--- DATA EXTRACT Enclosed Below ---

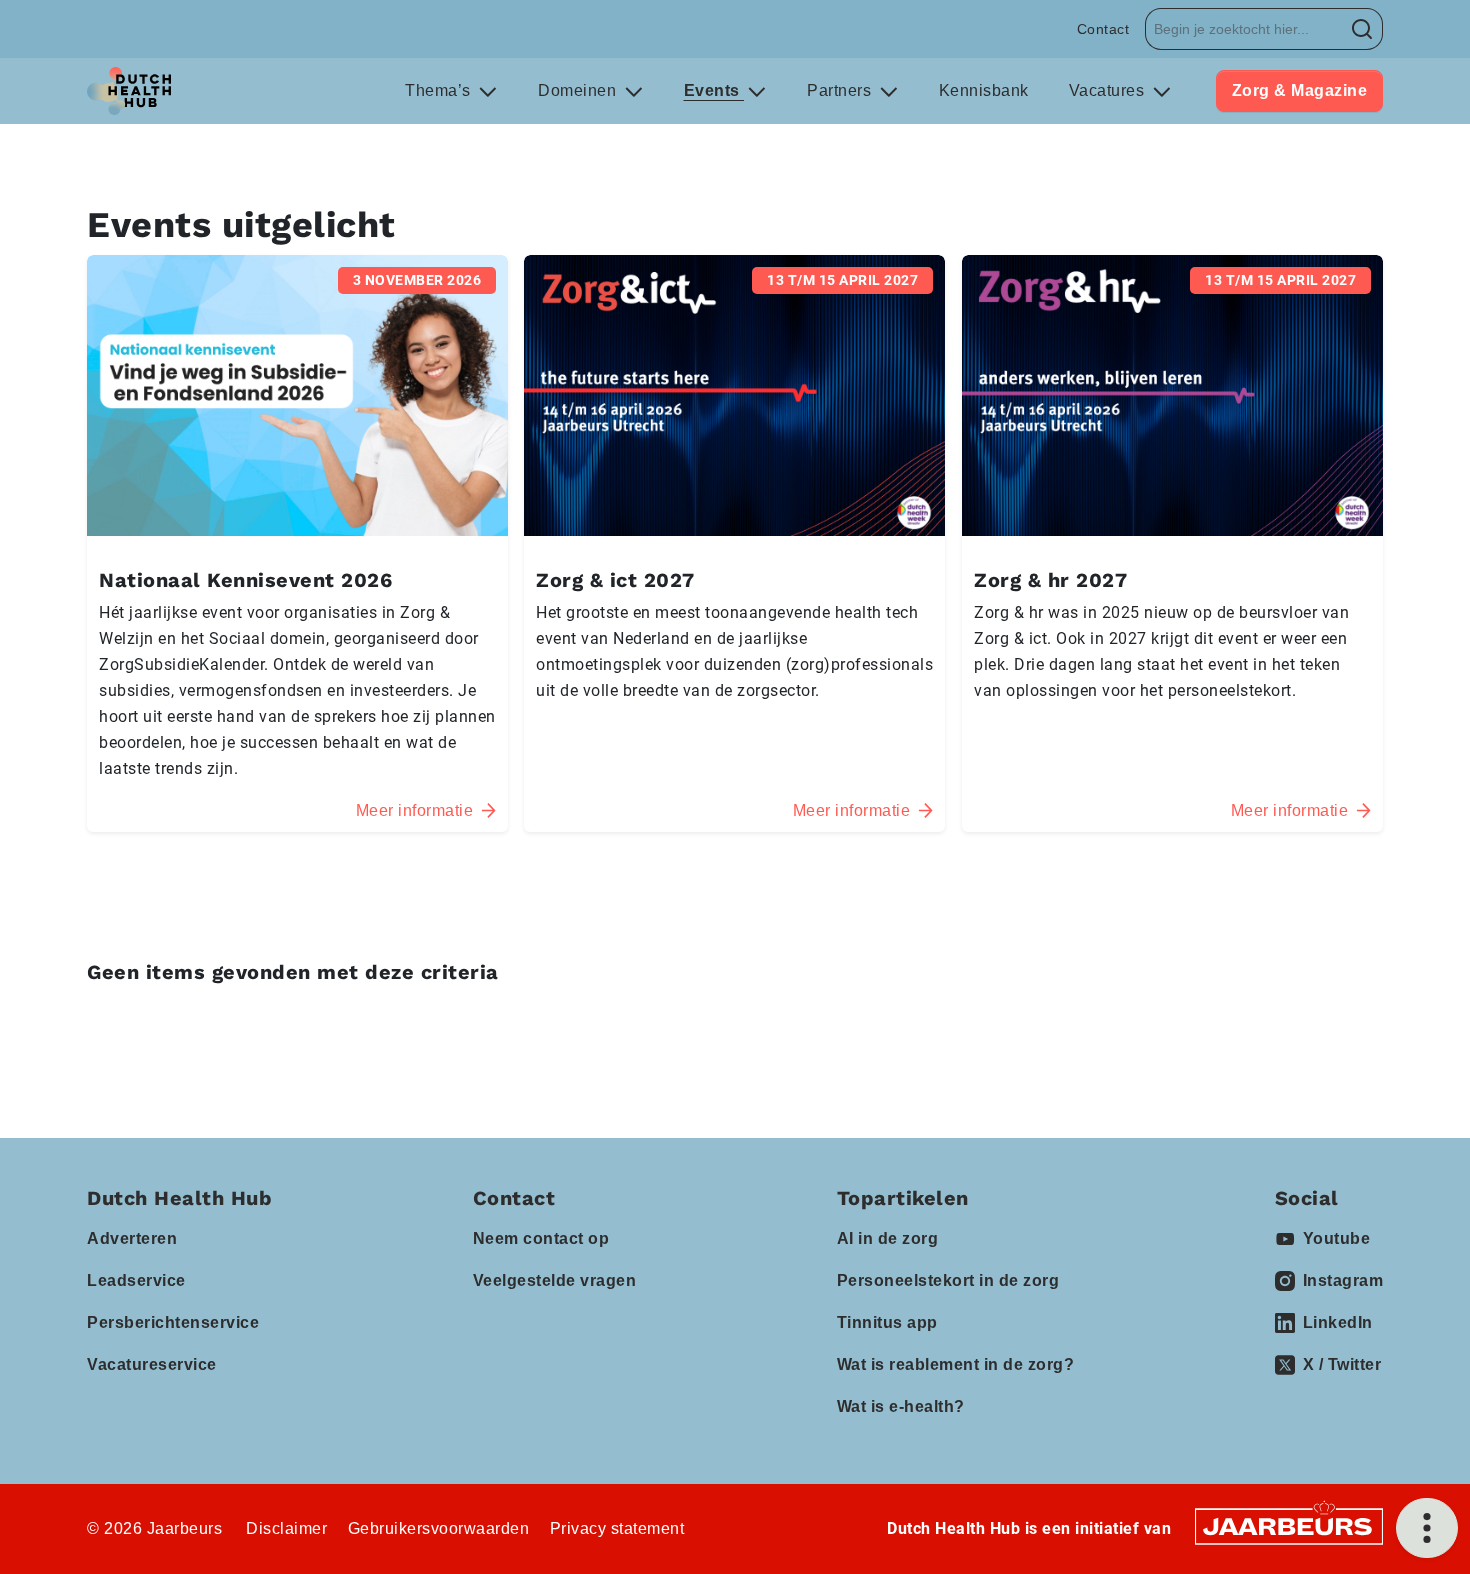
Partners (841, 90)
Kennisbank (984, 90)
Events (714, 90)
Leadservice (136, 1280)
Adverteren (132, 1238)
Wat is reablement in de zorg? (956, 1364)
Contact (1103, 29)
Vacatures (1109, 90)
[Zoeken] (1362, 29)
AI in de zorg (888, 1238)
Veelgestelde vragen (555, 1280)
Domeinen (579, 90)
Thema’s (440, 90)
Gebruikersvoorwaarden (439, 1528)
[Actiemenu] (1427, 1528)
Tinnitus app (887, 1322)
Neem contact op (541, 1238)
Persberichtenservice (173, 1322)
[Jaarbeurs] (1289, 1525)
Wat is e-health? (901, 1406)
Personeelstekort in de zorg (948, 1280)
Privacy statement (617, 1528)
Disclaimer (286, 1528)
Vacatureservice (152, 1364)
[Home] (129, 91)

--- End of Enclosed DATA EXTRACT ---

■ WHAT IS EXPECTED ■
Exactly the lines between the one containing "Veelgestelde vragen (555, 1280)" and the end of the material, both ends included, must be retyped, with nothing added.

■ EXERCISE SOLUTION ■
Veelgestelde vragen (555, 1280)
Domeinen (579, 90)
Thema’s (440, 90)
Gebruikersvoorwaarden (439, 1528)
[Actiemenu] (1427, 1528)
Tinnitus app (887, 1322)
Neem contact op (541, 1238)
Persberichtenservice (173, 1322)
[Jaarbeurs] (1289, 1525)
Wat is e-health? (901, 1406)
Personeelstekort in de zorg (948, 1280)
Privacy statement (617, 1528)
Disclaimer (286, 1528)
Vacatureservice (152, 1364)
[Home] (129, 91)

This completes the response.